The fact that gardens and other landscapes are generally full of busily foraging ant workers marching in and out of large nests, makes it easy to overlook the fact that ant colonies start with a solitary phase in which young foundresses work alone to establish new colonies. A newly mated gyne must explore her local landscape to find a suitable spot to excavate a burrow, shed her wings, lay a clutch of eggs, and then feed and care for the resultant larvae until they reach adulthood and eclose as workers. Most young foundresses surely die before or during their attempts to start new nests and colonies.

New foundresses of fungus-growing ants face an additional set of challenges; not only must they become mothers, but they also commence their careers as farmers, establishing and growing the fungal garden that will eventually become the colony’s main source of nutrients. A fungus-farming foundress carries an inoculum of fungal hyphae from her natal nest to her own burrow and uses it to start her fungus farm. She tends both the fungus and her first worker brood until the latter eclose as adults, so her and her colony’s survival in this early phase is directly linked to her physical condition, as well as her maternal and agricultural skills. Once workers emerge, colony growth and survival then become inextricably linked to how well the fungus garden grows: as long as workers produce fungus faster than they eat it, both fungus and colony can grow—as long as the colony’s young queen can lay eggs fast enough to accommodate this growth. What happens if the young queen cannot lay eggs fast enough?

Mycocepurus smithii is a tiny fungus-growing ant, widespread across South and Central America and islands in the Caribbean. Studies of wild colonies indicate that the vast majority are monogynous, initiated by a single foundress, whereas older, larger colonies are polygynous, containing multiple egg layers (Fernandez-Marin et al. 2004, 2005). When should they switch from monogyny to polygyny? The answer should depend on the optimal balance between the growth of the ant worker force and growth of their fungus garden. Colonies that delay the switch to polygyny too long will not be able to tend their growing fungus garden adequately, whereas colonies that switch too early may consume fungus faster than they grow it, decreasing their food supply.

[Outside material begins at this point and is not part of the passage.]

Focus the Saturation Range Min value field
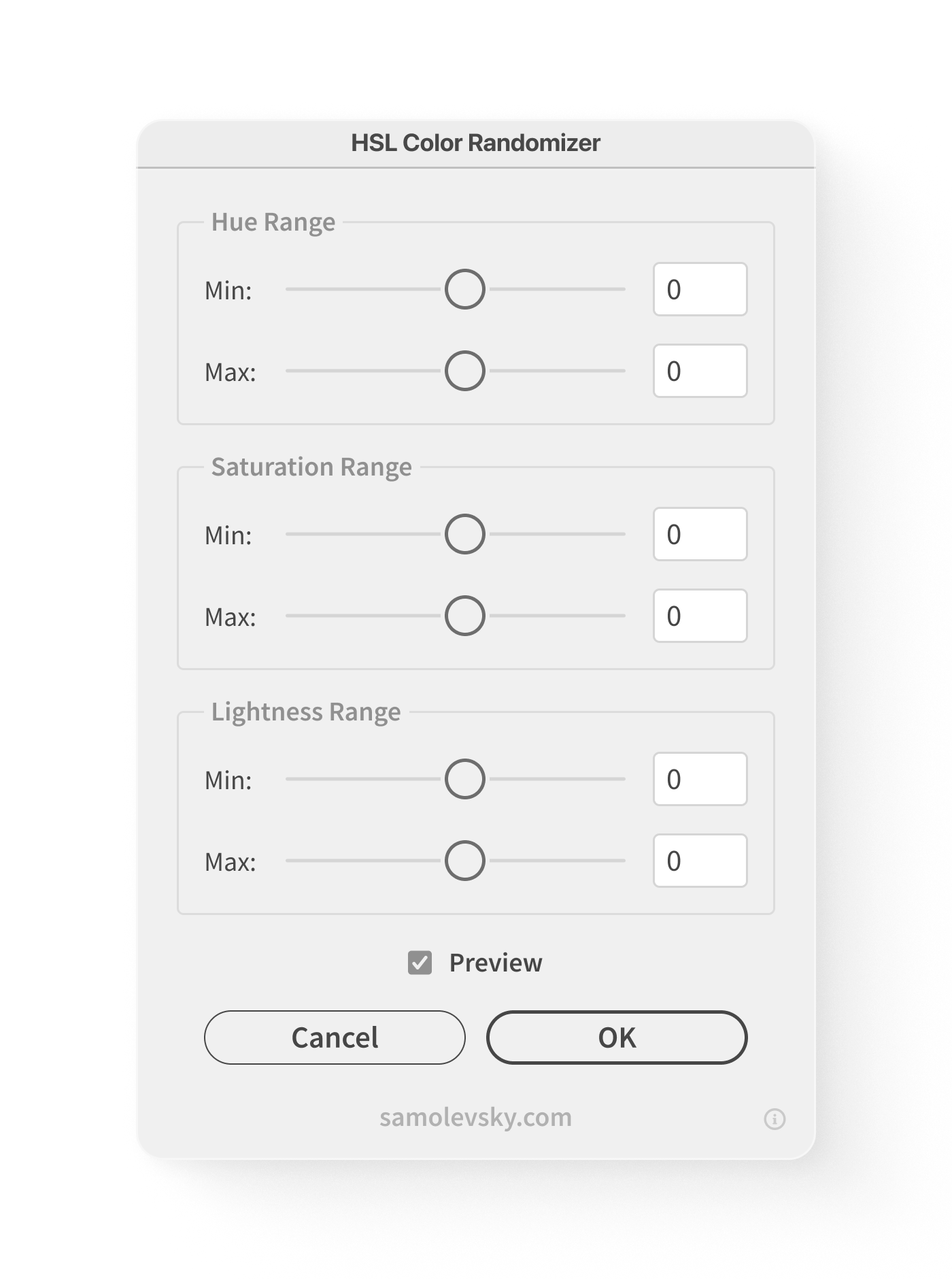 point(700,534)

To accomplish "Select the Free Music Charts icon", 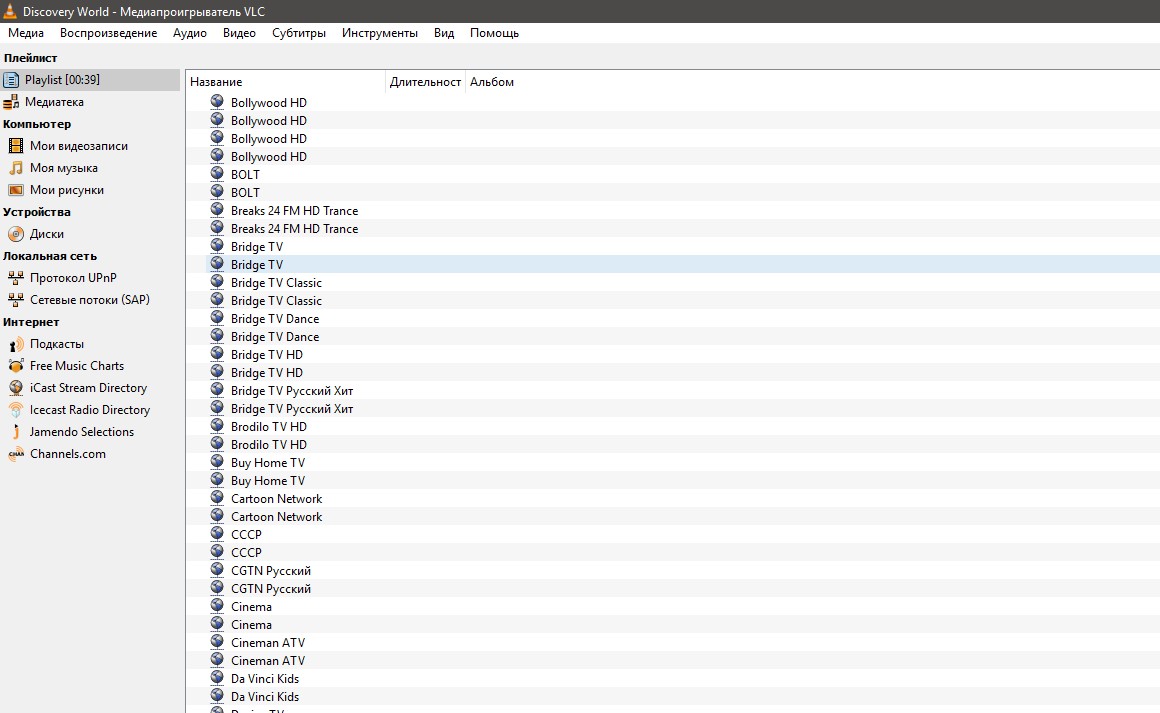I will 16,366.
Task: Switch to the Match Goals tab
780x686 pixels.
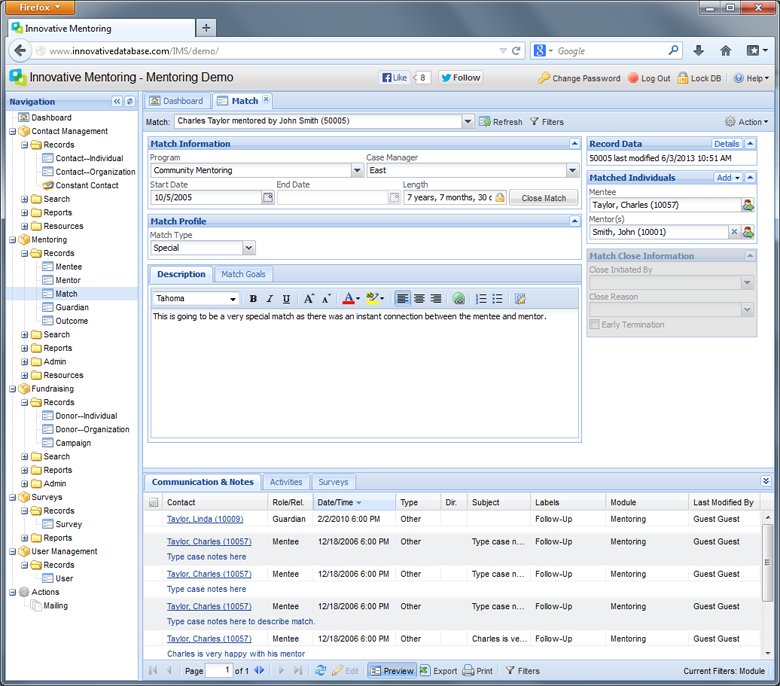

In this issue, Chi-Chun Fang and colleagues (Fang et al. 2019) describe a comprehensive set of experiments designed to test the hypothesis that in M. smithii, colony fitness is maximized by a transition from monogyny to polygyny at a particular queen-to-worker ratio that balances production and consumption of the fungus garden that feeds them. Fang et al. compared the growth and survival rates of colonies with different numbers of queens (0, 1, 5 or 10), different numbers of workers (from 6 to 90 in different trials), and different sizes of fungus gardens (0.1 g vs. 0.45 g), as well as interactions between worker number and initial garden size. Colony success was measured over the course of 31 weeks by measuring garden weight, since the size of the garden is directly related to the number and total mass of ants it can support.

Comparisons among colonies with different numbers of queens clearly demonstrated why colonies are mostly initiated by single foundresses. Single queen colonies had consistently larger gardens and thus larger food supplies than multiple queen colonies, and this advantage stemmed from faster garden growth in single queen colonies during the first 4 months of the experiment. Evidently, when more egg layers were present, more eggs were laid, colonies were larger, and they over-ate their food supply. Further comparisons demonstrated that the optimal timing for a colony’s switch to polygyny depended on the size of their garden. Colonies that started with 0.1 g of fungus maximized fungal growth at a queen-to-worker ratio of 1:60, whereas those that started with 0.45 g maximized growth at a ratio between 1:60 and 1:90. In fact, the only colonies that produced daughter queens were those with these experimental ratios of queens to workers. An interesting question concerns the cues that tell queens or their workers that it is time to produce additional gynes. Do fungus-growing ants somehow measure the size or quality of their garden to provide information about whether the workforce is sufficient or needs supplementing?

Social insect colonies as different as those of fungus-growing ants and sweat bees face the problem of how to match brood production to resource production. In both cases, colonies that are usually initiated by a single foundress eventually become polygynous. In eusocial sweat bees, this tends to happen late in the annual colony cycle, when foragers provide pollen resources for brood at rates high enough to outstrip the queen’s egg-laying ability (Richards and Packer 1995). When this happens, workers begin laying eggs that will become future reproductives, so the switch from single to multiple egg layers signals the end of the colony cycle. This is an interesting contrast with the situation in fungus-growing ants whose colonies are perennial and last for years, because their switch to polygyny happens relatively early. Indeed, their colonies can only grow to large sizes after the switch, when multiple queens are laying eggs.